After making sure all connections are tight, heat the center of the tube strongly. Then allow a small stream of water to run into the bottle. This forces a slow current of air through the roasting tube, causing the generated gases to bubble up in the tumbler. The solution will lose color slowly, revealing that one of the decomposition products of heated mercuric sulphide is sulphur dioxide. The other, metallic mercury, condenses in tiny globules in the cooler parts of the roasting tube.

Metallic mercury is not poisonous, but its vapor is quite poisonous. Mercury therefore should never be heated in an open vessel. All soluble mercury salts are also poisonous, and they should be handled with care. Keep them away from your mouth and food, clean up immediately any you spill, and wash your hands thoroughly after handling them.

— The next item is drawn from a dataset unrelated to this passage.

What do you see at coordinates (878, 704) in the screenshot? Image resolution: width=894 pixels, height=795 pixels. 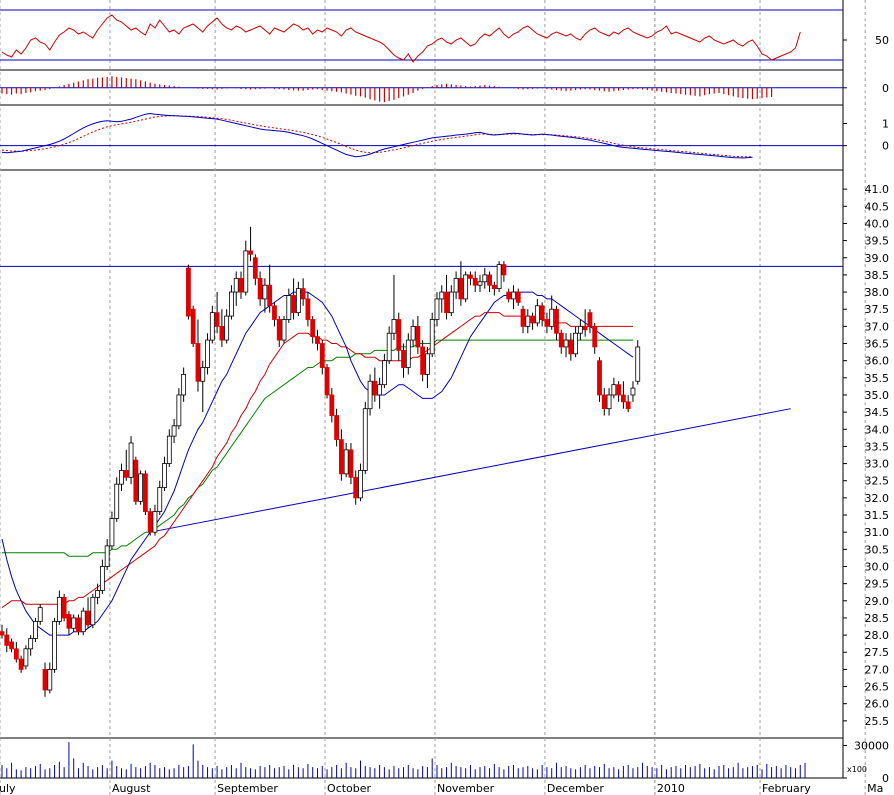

Familiar compounds are insoluble mer-curous chloride, or calomel—used largely as a purgative—and its deadly companion, mercuric chloride, better known as corrosive sublimate or bichloride of mercury. Despite its potential deadliness, mercuric chloride is also a powerful antiseptic. Because light can decompose calomel into dangerous corrosive sublimate, this medicine is kept in dark bottles.

The white of an egg, mixed with a little water and administered quickly, is one of the best first-aid antidotes for mercury poisoning. Mercury salts precipitate albumin, forming a bland, insoluble substance that takes the remaining salt “out of circulation.” To demonstrate the reaction in a test tube, pour diluted egg white into a solution of mercuric chloride or nitrate. A hard, insoluble precipitate will form and remove the mercury from solution.

Mercury has the strange property of uniting directly with most metals and a number of other elements to form compounds and alloys. Grind metallic mercury with powdered sulphur, and the substances unite as black mercuric sulphide. Iodine crystals ground with mercury produce red mercuric iodide.

An alloy of mercury and another metal is called an “amalgam.” The “silver penny” that boys make by rubbing mercury on a clean copper cent is the result of amalgamation. Zinc rods of wet primary batteries are coated with mercury to provide an alloy surface that acts as if it were pure zinc. Plastic amalgams of mercury and silver or gold are used as dental fillings, their plasticity controlled by the amount of mercury. Surfaces of metal objects may be amalgamated with mercury also by dipping them into a solution of a mercury salt.

Because mercury will unite directly with every ordinary metal but iron and platinum, those working with it must be careful not to let it touch their gold or silver rings or other jewelry. If a metal article can be heated safely, however, the mercury can be driven off by heating it carefully over a medium-low flame.

One of the most spectacular salts of mercury is mercuric thiocyanate. Pellets of this salt are known as “Pharaoh’s serpents.” Lighted at the tip, they produce a voluminous ash that curls grotesquely like a live snake. You can make mercuric thiocyanate by slowly pouring a strong solution of potassium thiocyanate into a solution of mercuric chloride until the formation of a white precipitate stops. A few drops of a solution of iron chloride in the original mercuric chloride solution will show the completed reaction better. Stir this mixture constantly while adding the potassium thiocyanate, and stop pouring when it turns a stable pinkish

hue. The white precipitate that settles to the bottom should be washed by de-cantation. Pour off the clear upper solution, add fresh water, shake, allow it to settle, and again pour off. Repeat these steps several times. The remaining precipitate is spread on glass to dry without heat. Work the dry powder into a stiff paste by adding a little water containing a few drops of mucilage and a few grains of potassium nitrate. Then mold the paste into little conical pellets and let them dry thoroughly.